Sachez que Sid Spiegel et Gary Stern sont aussi investisseurs immobiliers. Une autre corde importante à notre arc, peut-être?

  1. Il a bel et bien déjà vu le stade Percival-Molson 🏟️

 La famille de Gary assistait à tous les matchs de son frère alors qu’il évoluait au poste de secondeur intérieur pour l’Université de Toronto, incluant ceux qui se disputaient au stade Percival-Molson. Encore aujourd’hui, il conserve de bons souvenirs de ses séjours chez nous et entretient une relation étroite avec son aîné.

« Mon frère a été nommé au sein de l’équipe d’étoiles tout en poursuivant ses études en médecine. Je lui ai parlé hier et il m’a rappelé qu’on avait été capitaine de toutes nos équipes respectives. Même si on n’était pas les plus talentueux, on connaissait la recette de la victoire. On savait se battre. »

Et c’est ce qu’il faut dans le monde du football, savoir se battre.
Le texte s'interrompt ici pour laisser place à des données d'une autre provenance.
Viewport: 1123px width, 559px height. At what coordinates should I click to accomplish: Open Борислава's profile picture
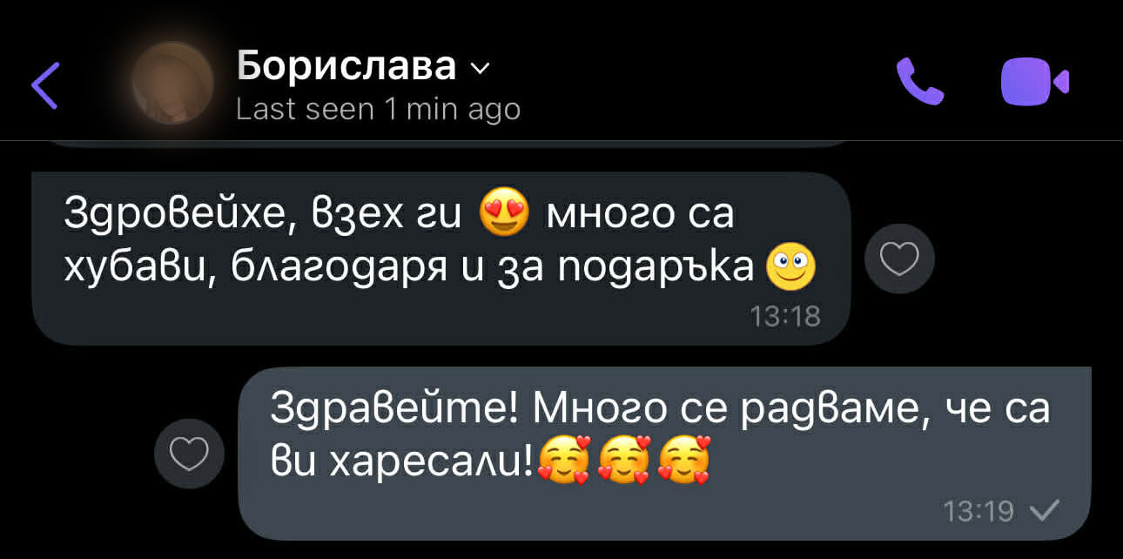pos(172,83)

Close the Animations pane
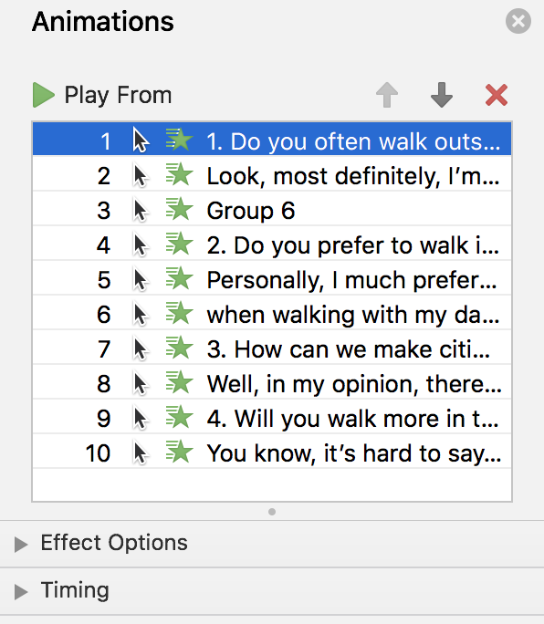point(518,21)
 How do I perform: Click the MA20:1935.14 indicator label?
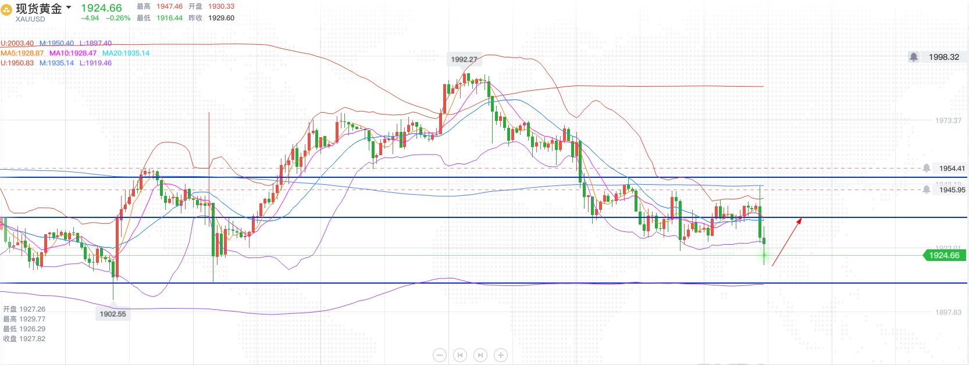coord(126,53)

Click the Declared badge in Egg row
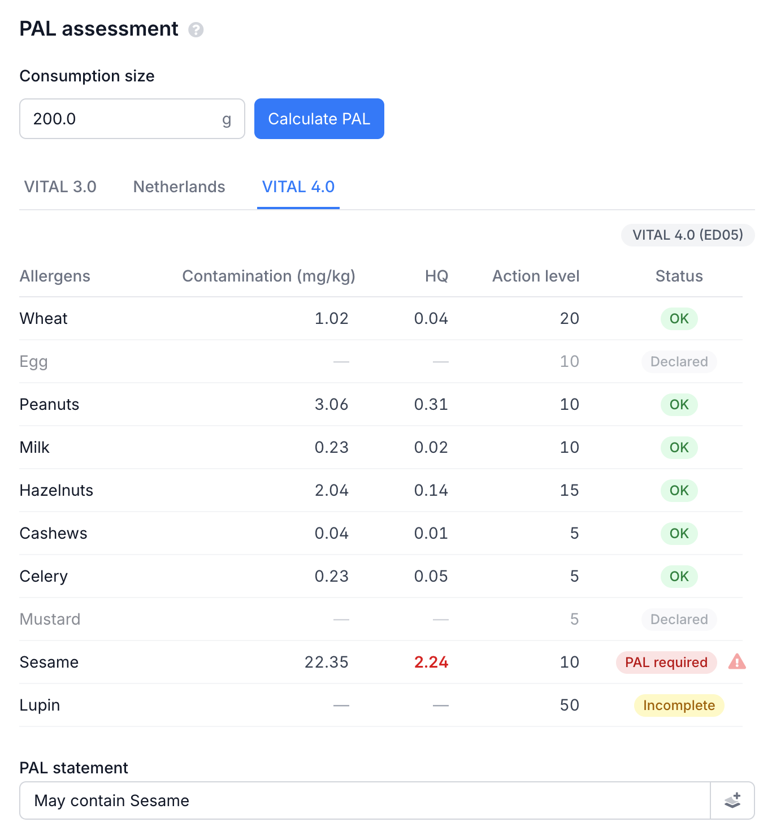click(x=679, y=361)
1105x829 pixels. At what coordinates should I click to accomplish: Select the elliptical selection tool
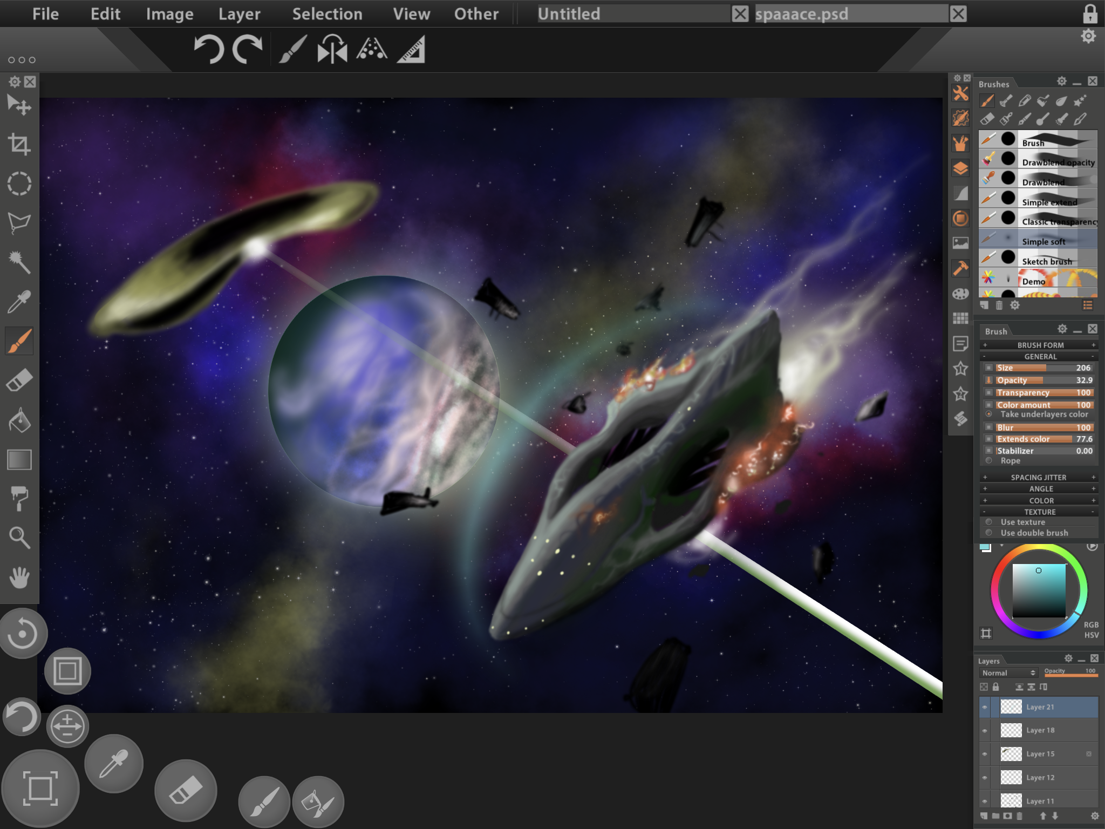[19, 184]
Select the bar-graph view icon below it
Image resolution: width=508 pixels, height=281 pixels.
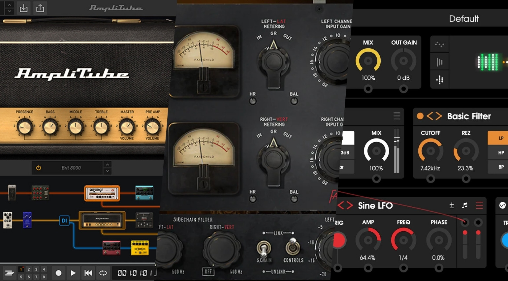tap(439, 62)
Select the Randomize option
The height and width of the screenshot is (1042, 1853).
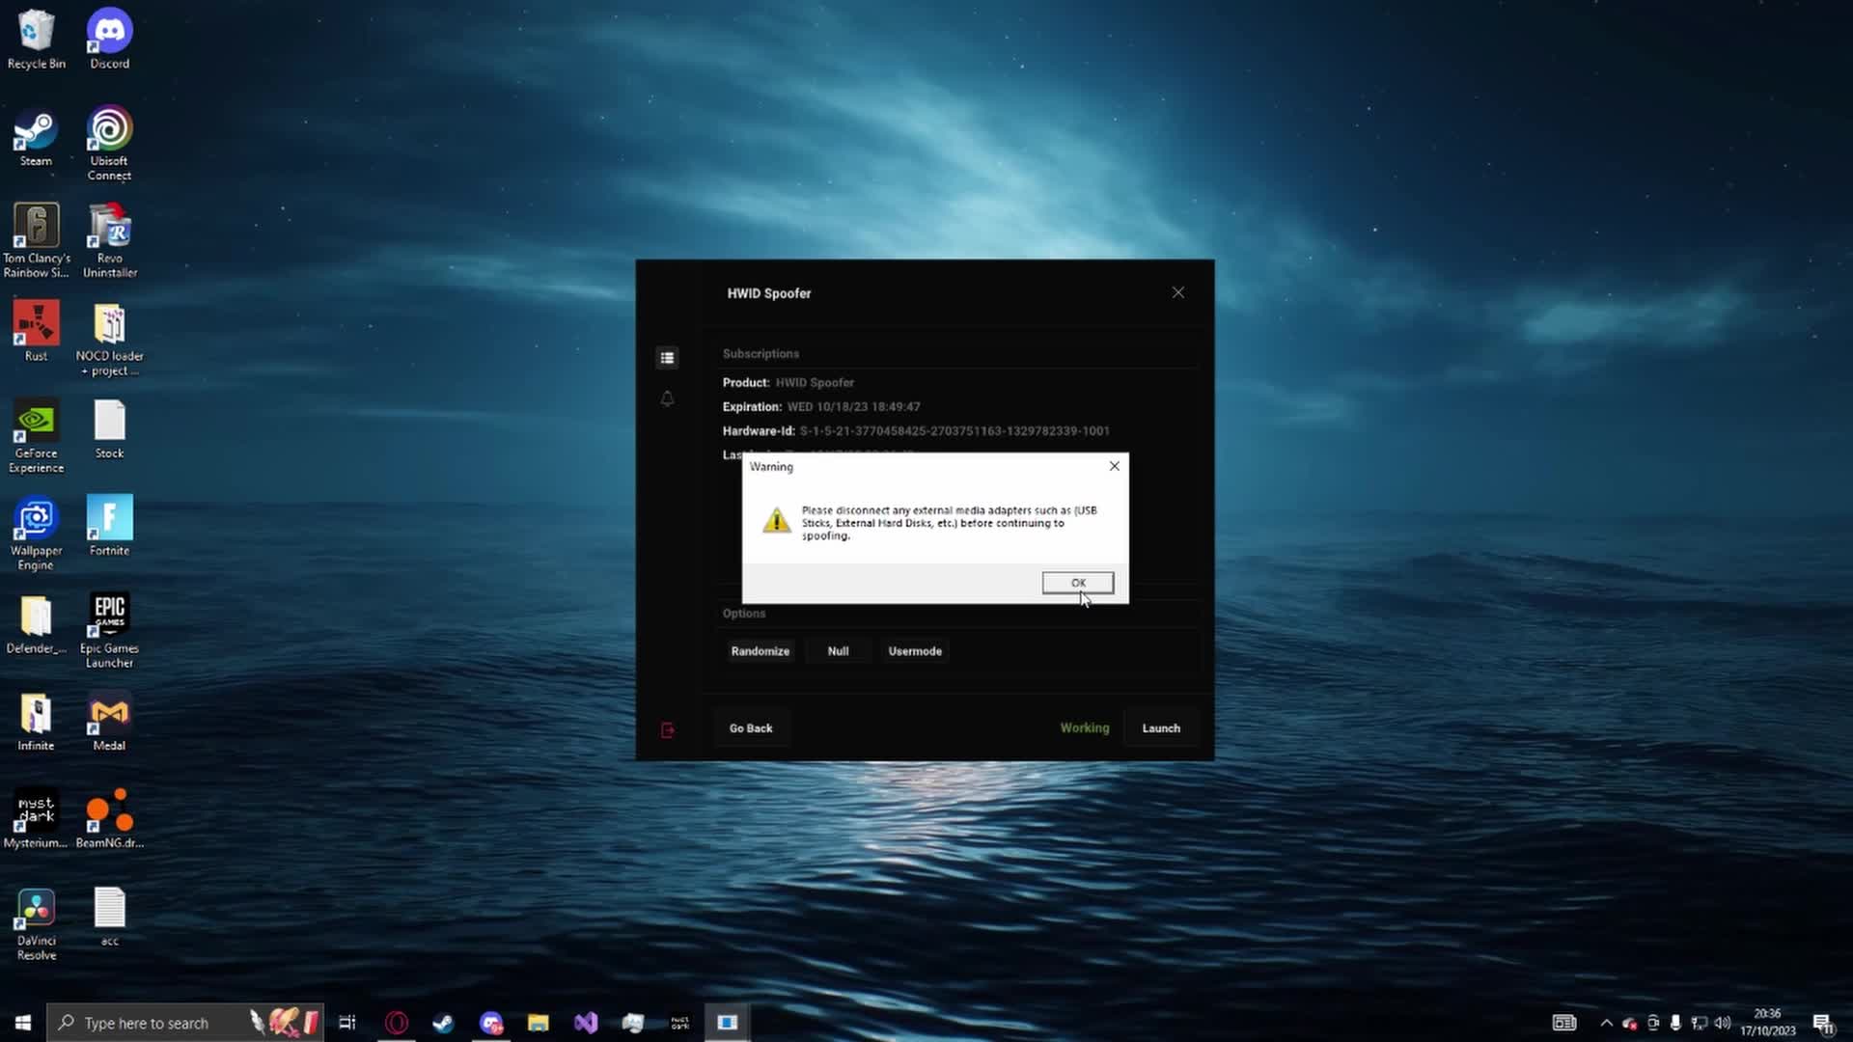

  1. Ses passe-temps sont… 🏒 🏀🏐⚾

Les sports! Il adore le sport tout court. Il a joué au hockey, au basketball, au volleyball, au baseball… il a presque tout fait! Sam Etcheverry est son joueur préféré de l’histoire des Alouettes, malgré qu’il affirme être devenu particulièrement fan d’un certain Wally Buono qui a agi à titre de conseiller de l’équipe dernièrement. La saison dernière, comme bien des Montréalais, il est tombé amoureux de Vernon Adams Jr.

  1. Il adore l’effervescence montréalaise 🇫🇷

Au point d’avoir entamé des leçons de français. À 65 ans, ce n’est pas de la p’tite bière. Son adjointe, Kristyn, l’encourage à s’exercer tous les matins. Il avoue trouver le processus frustrant la plupart du temps, mais bon, qui prend réellement plaisir à étudier le passé composé de toute façon ?

« Je pense qu’il est plus respectueux à l’égard des francophones que je continue de parler anglais, plutôt que de massacrer leur langue. Je vais commencer par m’efforcer de parler français aux employés de mon usine à Longueuil. Pour l’instant, je sais commander un Coke diète. »

  1. Il prévoit mettre en place un Conseil d’administration 💼

L’organisation n’a pas été dotée d’un Conseil d’administration fonctionnel depuis un moment, mais Gary prévoit redresser la situation en tirant parti de son réseau établi. Le groupe comprendra des gens influents de différentes industries, incluant une ou des femmes (c’est important de le mentionner dans notre milieu), qui apporteront tous de différentes occasions d’affaires et perspectives.

  1. Il a trouvé son président et son directeur général 🖋️

Bravo d’avoir lu jusqu’ici ! On n’en sait pas plus pour l’instant, par contre. Restez à l’affût chers fans, on continue d’avancer, et vite.